▶ WHAT THIS TASK INVOLVES
Return each line of the entries that holds the string "Given".

Extracted data entries
----

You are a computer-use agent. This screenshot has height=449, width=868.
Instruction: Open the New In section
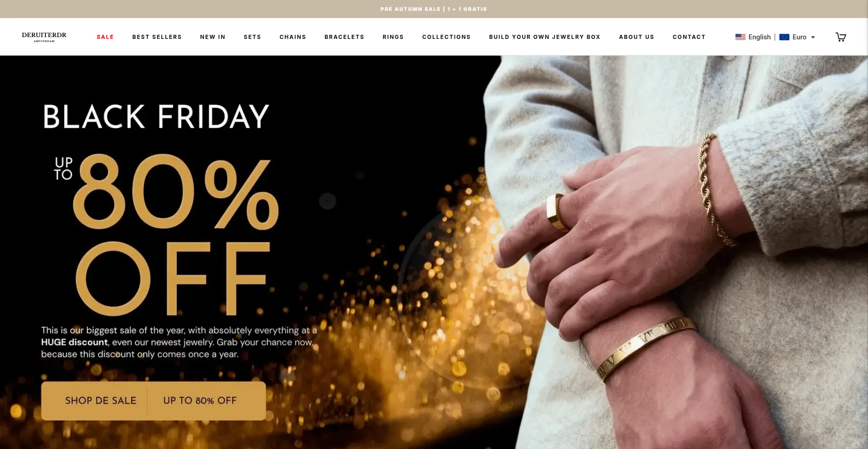click(x=212, y=37)
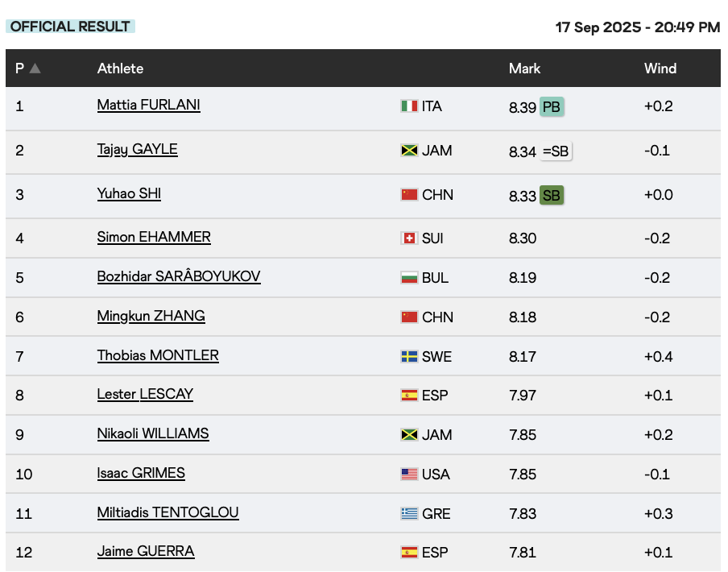Screen dimensions: 728x572
Task: Click the USA flag icon
Action: pos(409,475)
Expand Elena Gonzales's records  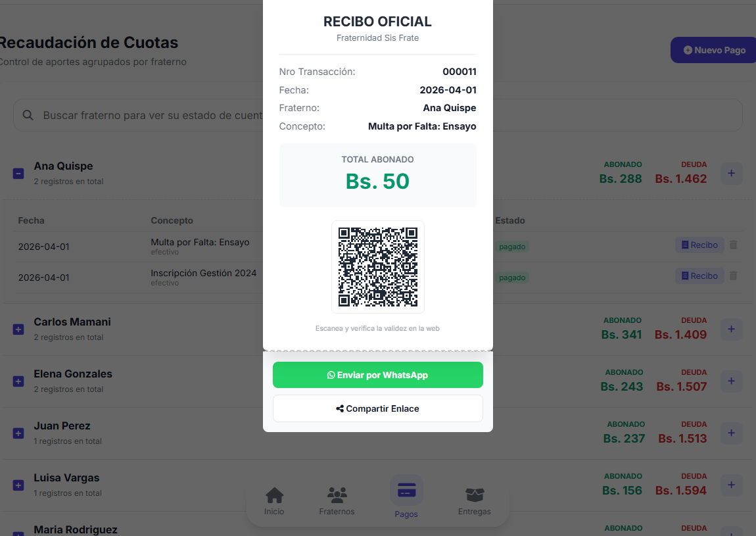(x=18, y=381)
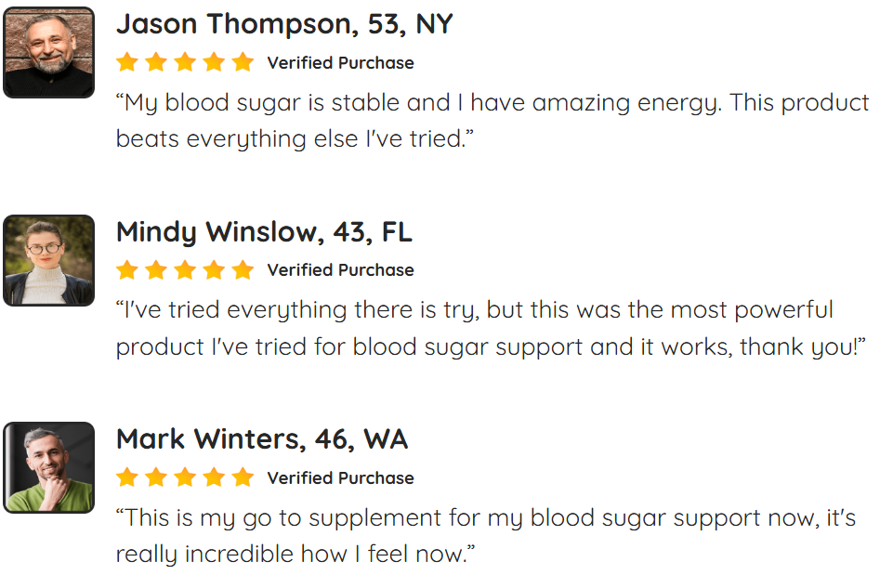The height and width of the screenshot is (588, 893).
Task: Click Verified Purchase label under Jason Thompson
Action: point(341,62)
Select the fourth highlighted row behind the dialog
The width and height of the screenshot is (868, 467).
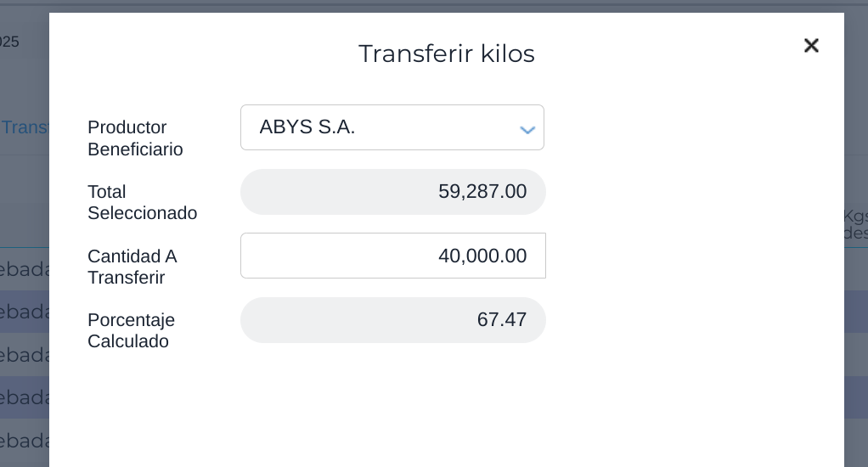[x=24, y=397]
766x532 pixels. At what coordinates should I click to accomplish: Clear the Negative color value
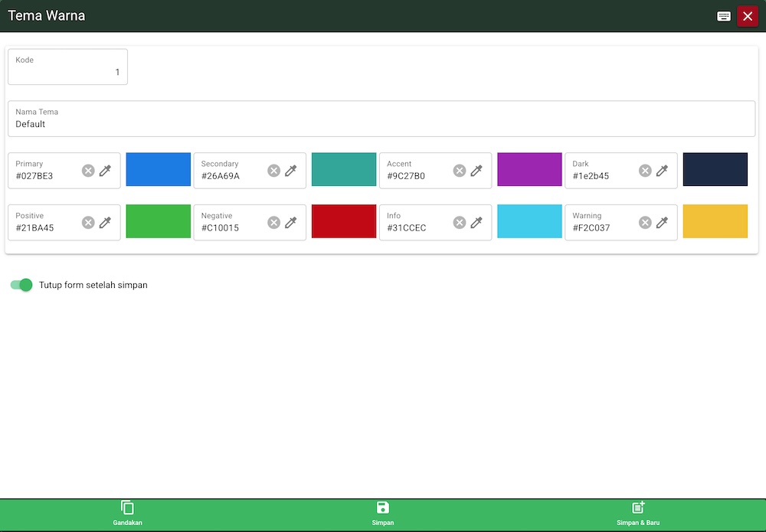point(273,222)
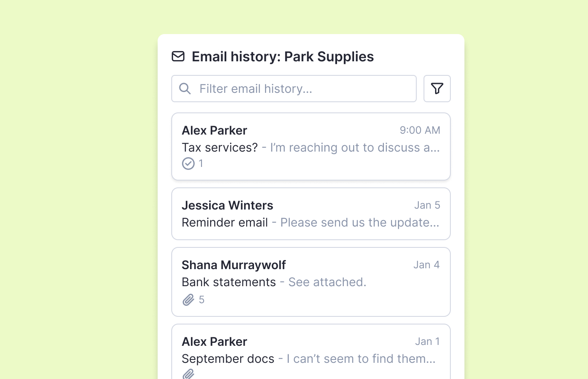Select the Alex Parker sender name at 9:00 AM
The height and width of the screenshot is (379, 588).
click(214, 130)
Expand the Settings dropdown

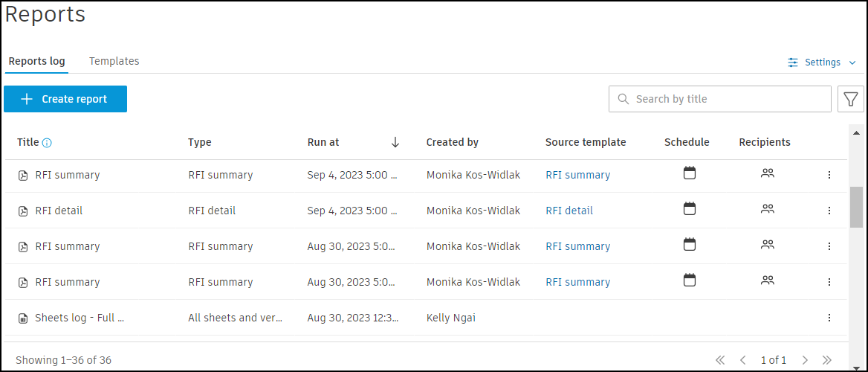822,62
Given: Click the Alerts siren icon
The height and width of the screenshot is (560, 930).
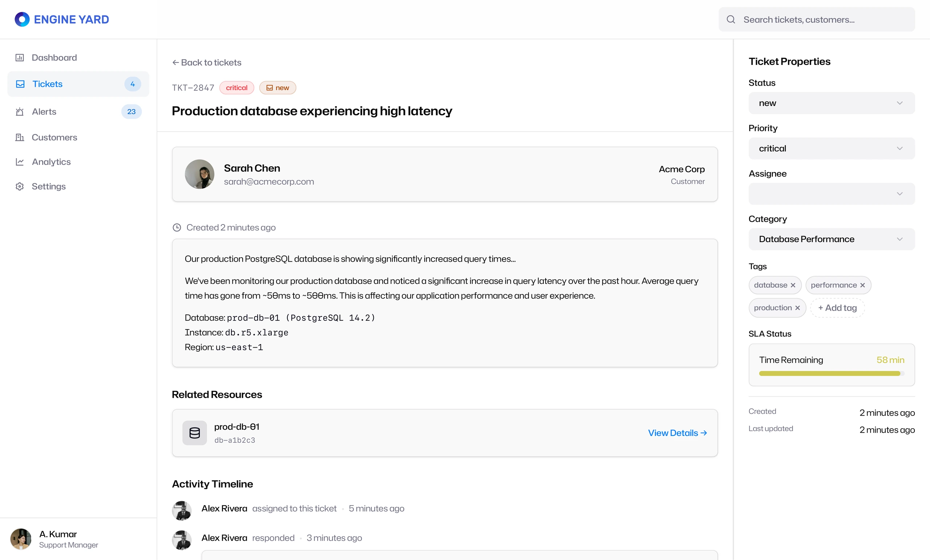Looking at the screenshot, I should [20, 112].
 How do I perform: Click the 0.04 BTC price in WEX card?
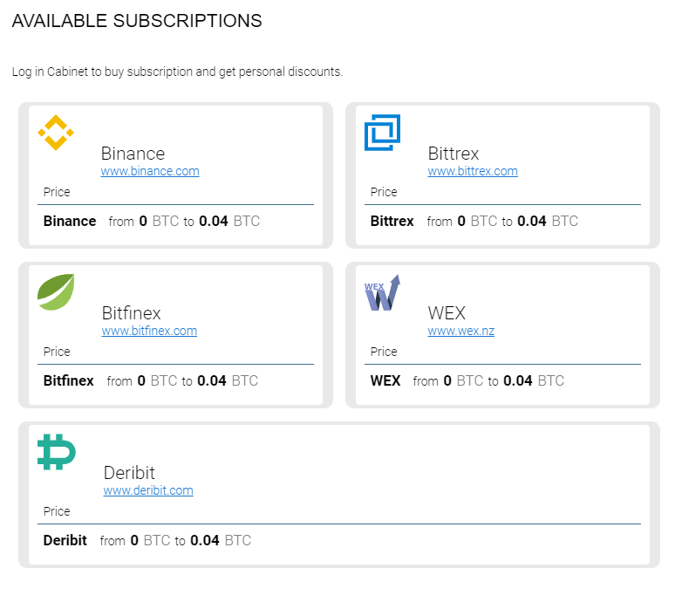[x=534, y=380]
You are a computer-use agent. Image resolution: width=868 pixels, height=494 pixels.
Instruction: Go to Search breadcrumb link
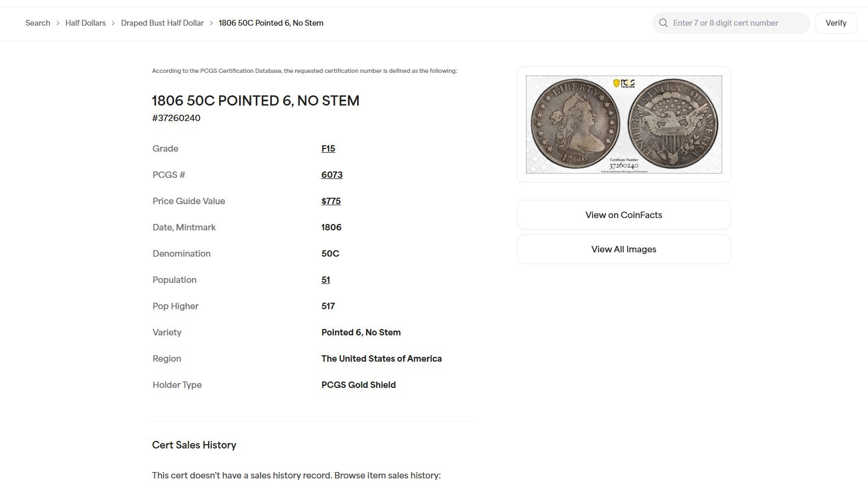pyautogui.click(x=38, y=23)
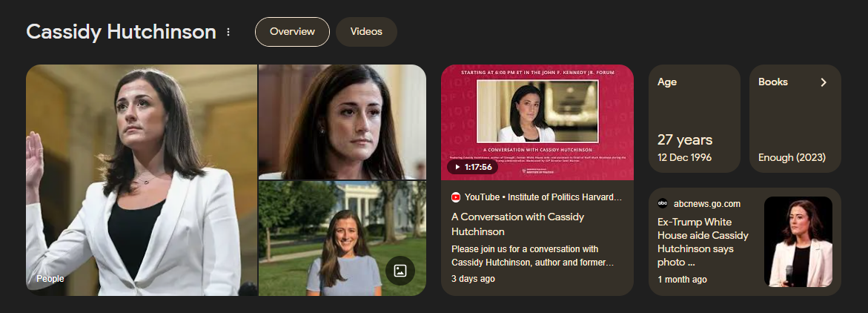Click the ABC News article photo thumbnail
The image size is (868, 313).
pyautogui.click(x=798, y=242)
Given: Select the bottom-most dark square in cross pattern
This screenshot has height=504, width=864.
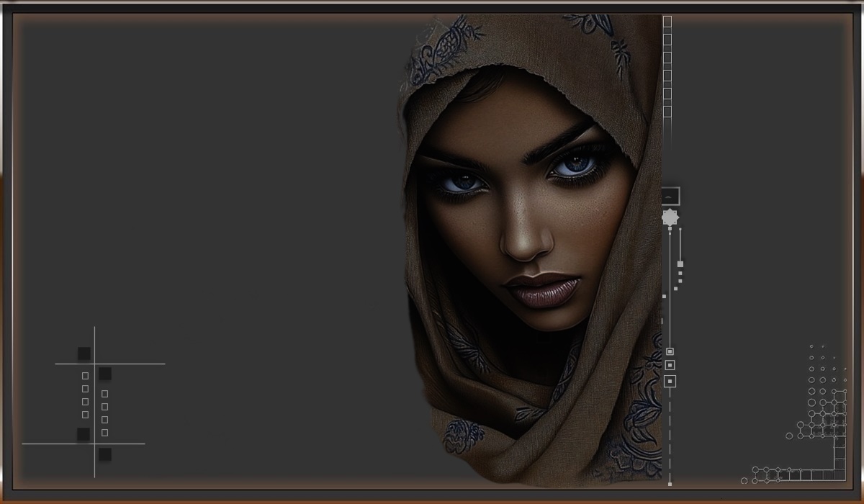Looking at the screenshot, I should [105, 454].
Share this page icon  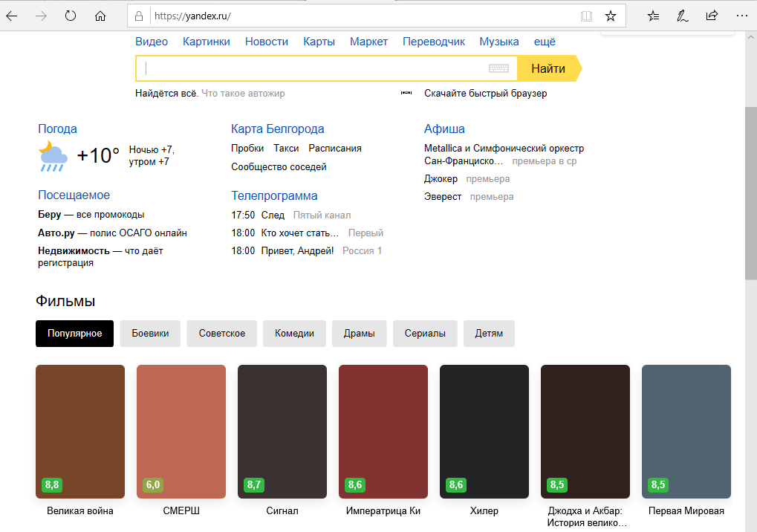pos(712,16)
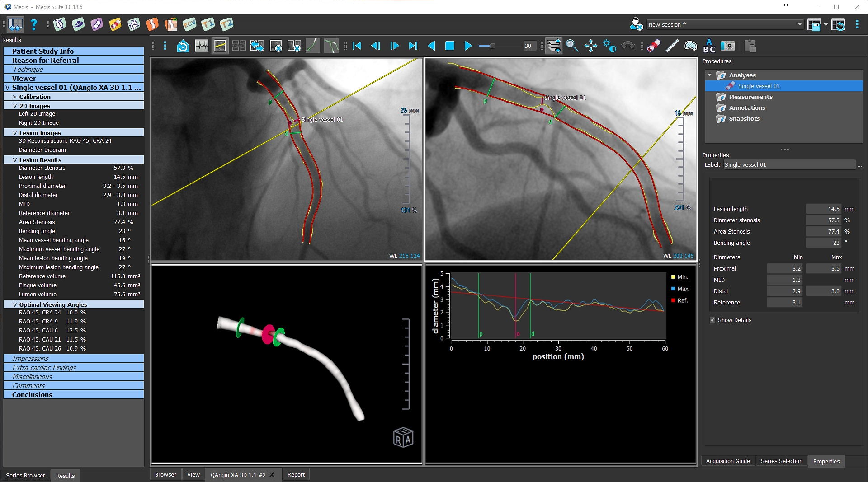
Task: Click the Diameter Diagram link
Action: (42, 150)
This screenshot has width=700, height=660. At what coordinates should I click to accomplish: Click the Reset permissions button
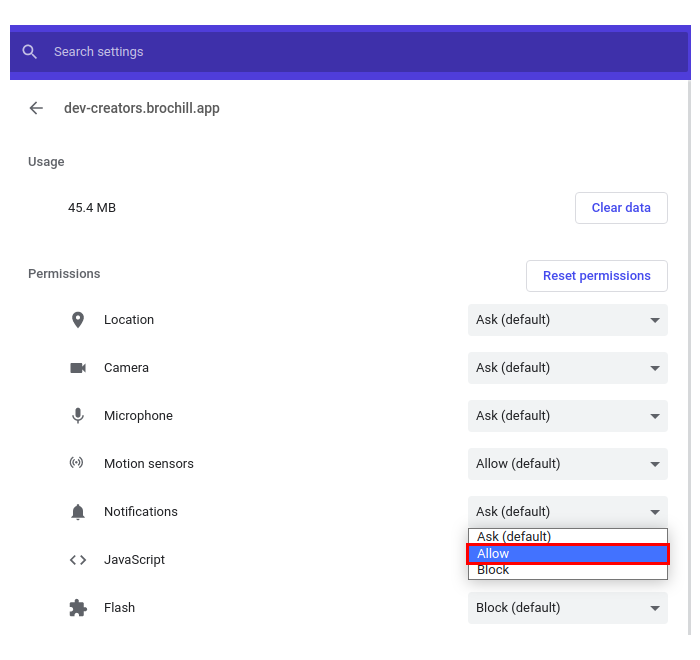[596, 276]
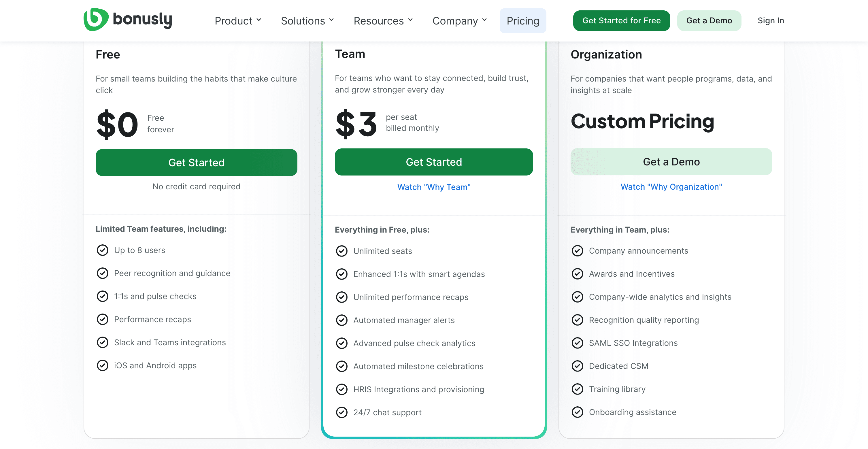Select the checkmark beside Up to 8 users
Viewport: 868px width, 449px height.
pyautogui.click(x=102, y=250)
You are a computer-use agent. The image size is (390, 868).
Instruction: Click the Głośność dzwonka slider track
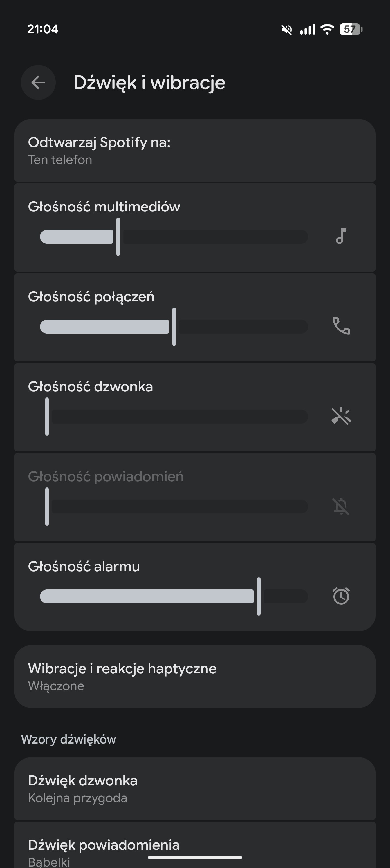click(x=174, y=416)
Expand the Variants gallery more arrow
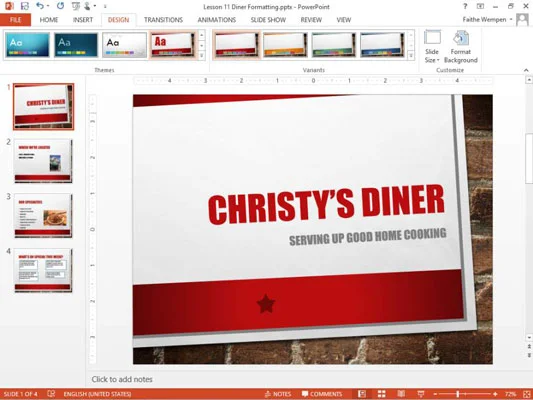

----

▶ TASK ANSWER
Given: Click the Alerts siren icon
Given: Select the bottom-most dark square in cross pattern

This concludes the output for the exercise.